Jakie (jak zlozone) to byly projekty?
Systemy "pod klucz" e-crf, systemy automatycznej analizy, analiza statystyczna (to już nie produkcja, aczkolwiek trzeba było ściśle z produkcją współpracować na etapie definiowania systemu), a dodatkowo rozwój oprogramowania "gabinetowego" (InfoMedica, mMedica). Nieduże, na pewno nieporównywalne z systemami korporacyjnymi, nawet nie próbowałbym takiego kitu wciskać :) Złożony (tak, wiem, operuję niemierzalnymi pojęciami :)) model dziedzinowy, system reguł (walidacja, raportowanie, wstępna obróbka). Dość elastyczne, w sensie rozszerzalne o nowe moduły silnie konfigurowalne pod użytkownika (np. zbiory reguł walidacyjnych, raportowanie), przy dość często zmieniających się wymaganiach klientów (pionierskie wówczas w kraju medyczne programy badawcze, nastawione bardziej na eksplorację, niż a. konfirmacyjną). Ponieważ nie było jeszcze funduszy ani czasu, korzystało się z różnych technologii i rozwiązań, co stanowiło "one more point of failure", a trzeba było zapewnić wysoką dostępność serwisu. Do tego nafaszerowane medyczną terminologią, przy jednocześnie dość rzadkich możliwościach konsultacji. Na szczęście programiści nie musieli czytać protokołów z badań, ja tak :)
co nie zmiania faktu, ze to tak zwany "one point of failure" czyli duze ryzyko.
Zgadzam się, że ryzyko było bardzo duże i spędzało sen z powiek (nie tylko szefom), zwłaszcza, jak się za to odpowiadało. Ale też celowo podałem ten przykład, bo jednak nie każda mała firma zabiera się za projekty dużego ryzyka, które oznacza nie tylko zwinięcie manatek i szukanie innej działalności. Na przykład są małe firmy (nawet jednoosobowe), które produkują niewielkich rozmiarów soft np. do gabinetów lekarskich (ale "for your own risk"), czy np. systemy BI małej skali pod klucz.

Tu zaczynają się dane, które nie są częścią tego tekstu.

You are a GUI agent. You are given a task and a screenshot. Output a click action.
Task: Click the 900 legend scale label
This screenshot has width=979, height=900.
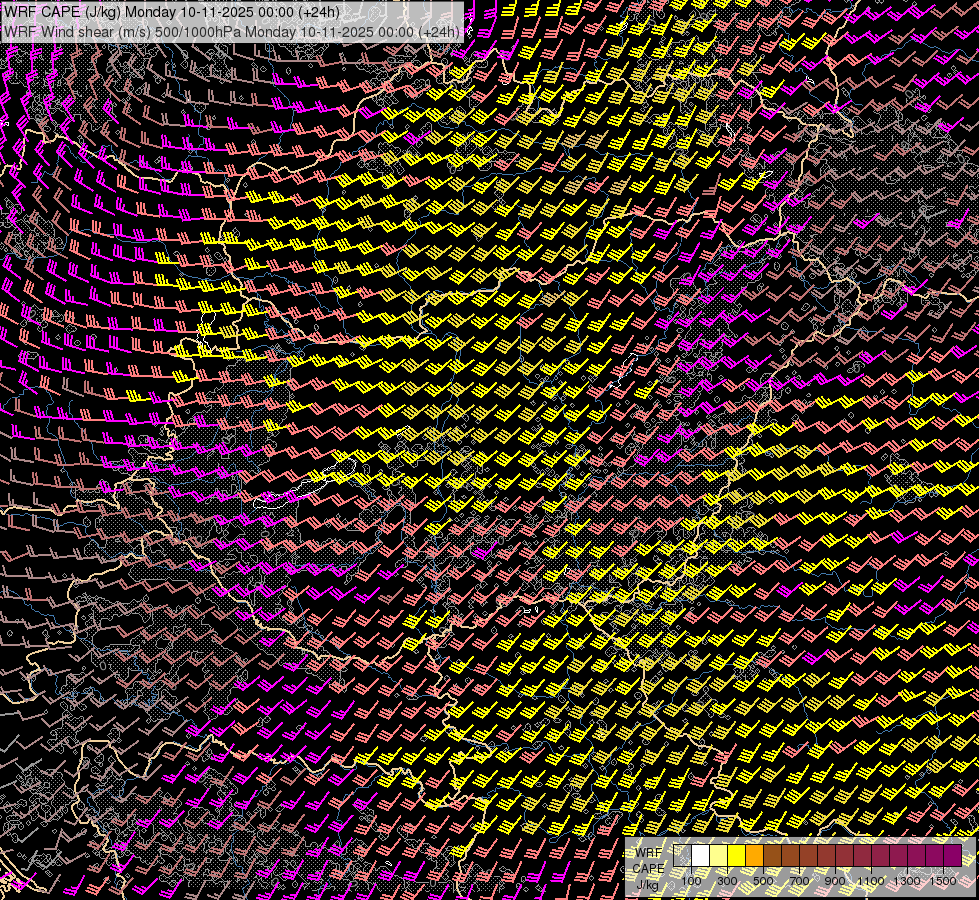(835, 881)
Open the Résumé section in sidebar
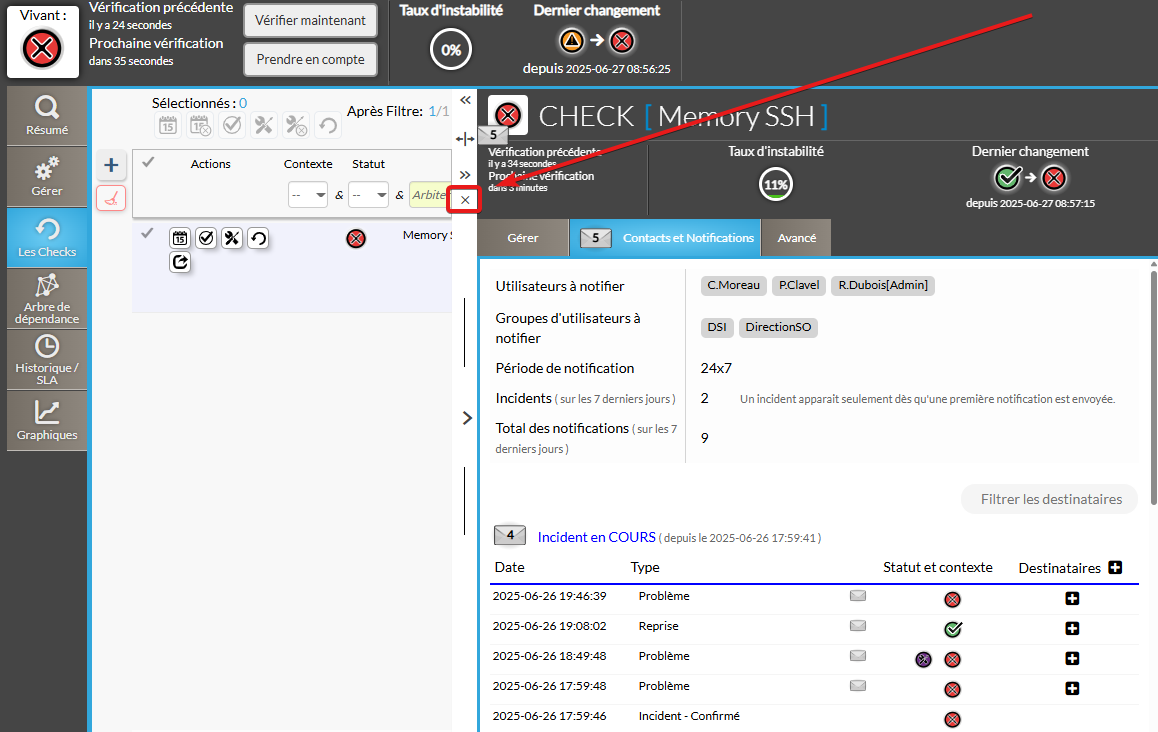The width and height of the screenshot is (1158, 732). (x=47, y=115)
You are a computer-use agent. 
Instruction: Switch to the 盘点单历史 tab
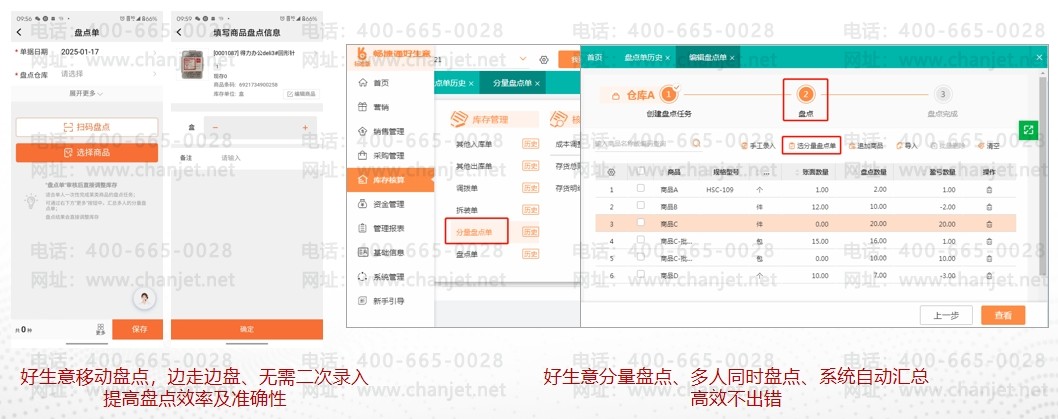tap(642, 58)
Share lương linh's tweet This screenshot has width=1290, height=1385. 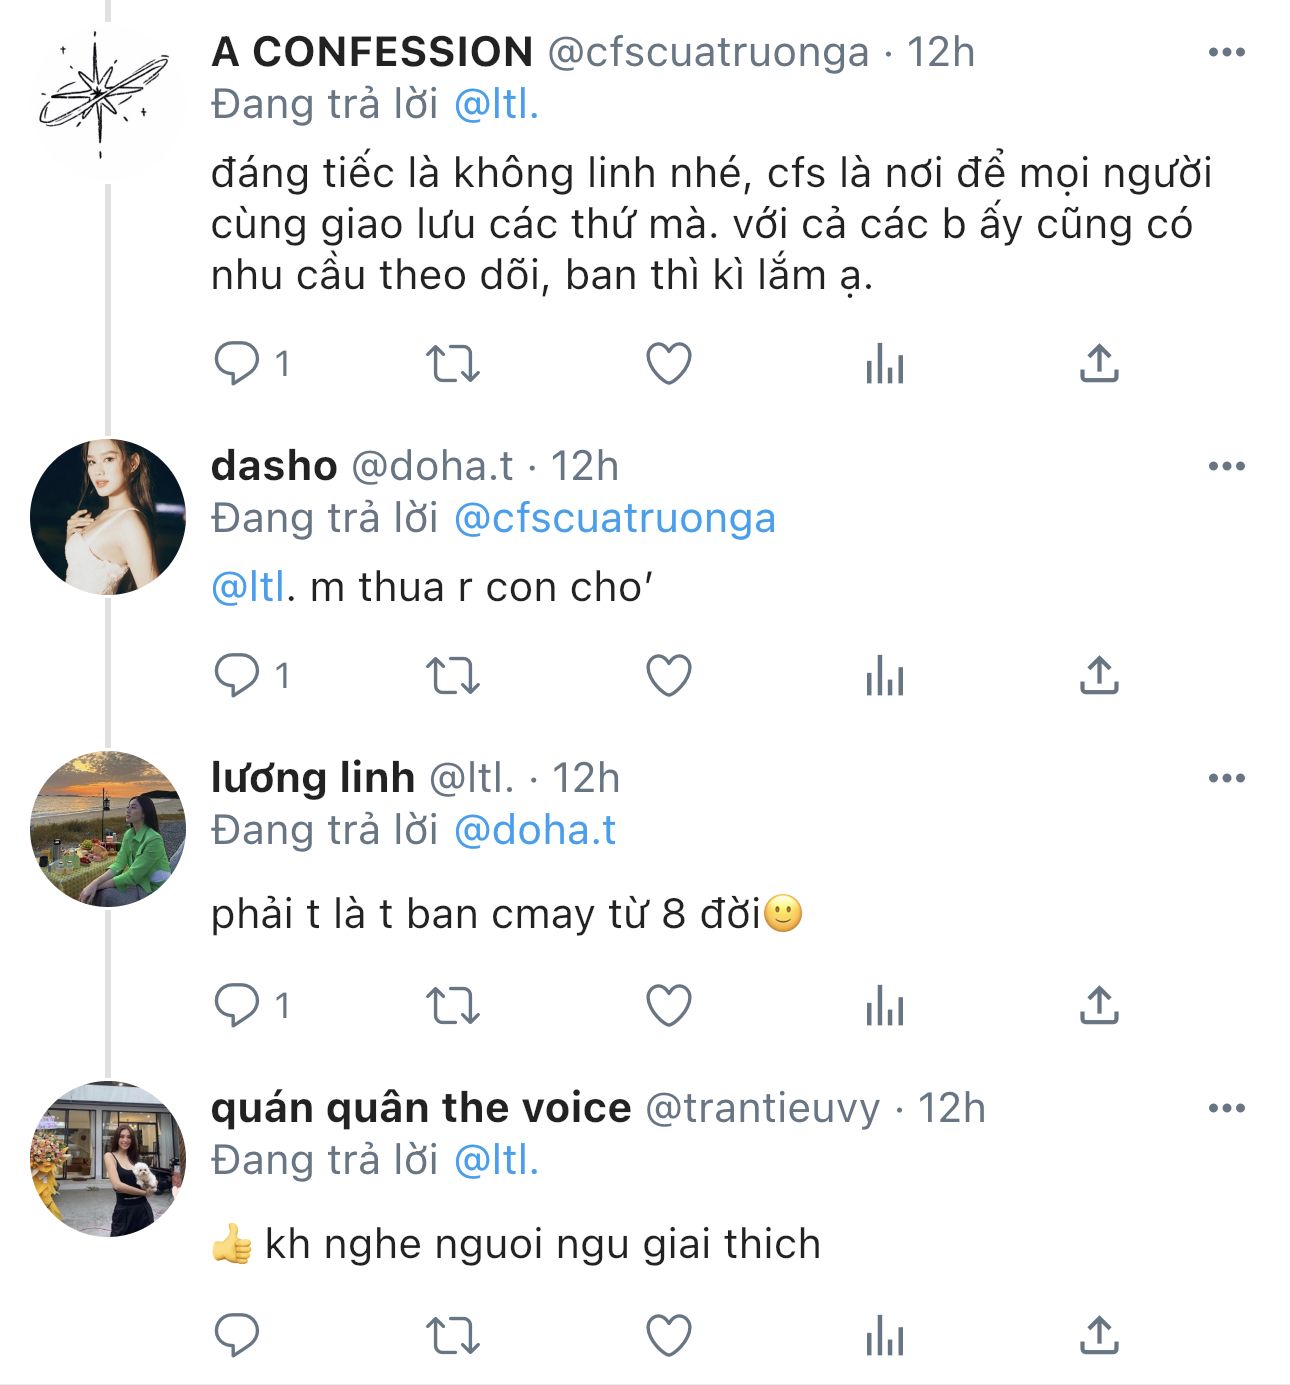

Po drugie kazda specjalizacja i programista i projekttant i analizytyk wymaga innych umiejetnosci, tak wiec wykonywanie pracy nalezy wspoldzielic z permanentna nauka, czlowiek orkiestra ma jeden problem: kiedy sie uczyc skoro nauka to czas niefakturowany? jezeli jedna osoba i programuje i projektuje i prowadzi rozmowy z kleintami to w dluzszej perspektywie cos zaczyna paprac i nawet sobie z tego sprawy nie zdaje... najczesciej broni swojej uniwersalnosci jak niepodleglosci a jak czasem w projektach pytalem ile dni w roku ktos taki poswieca na nauke i sledzenie rozwoju swojej specjalnosci to mowi o kilkunastu dniach bo jest zarobiony...
Dokładnie... Z tym, że po jakimś czasie, jeśli tylko człowiek obraca się w ramach konkretnej branży i dziedziny zagadnień, idzie to łatwiej. Nauka jest przyrostowa, ponadto wybiera się do nauki kwestie, które są w danej chwili przydatne, pewien procent zagadnień, które wydają się przydatne (załóżmy, że będą to kolejne (anty)wzorce projektowe czy arch., nieco nowej terminologii i "jak to robią inni") i ani grama więcej.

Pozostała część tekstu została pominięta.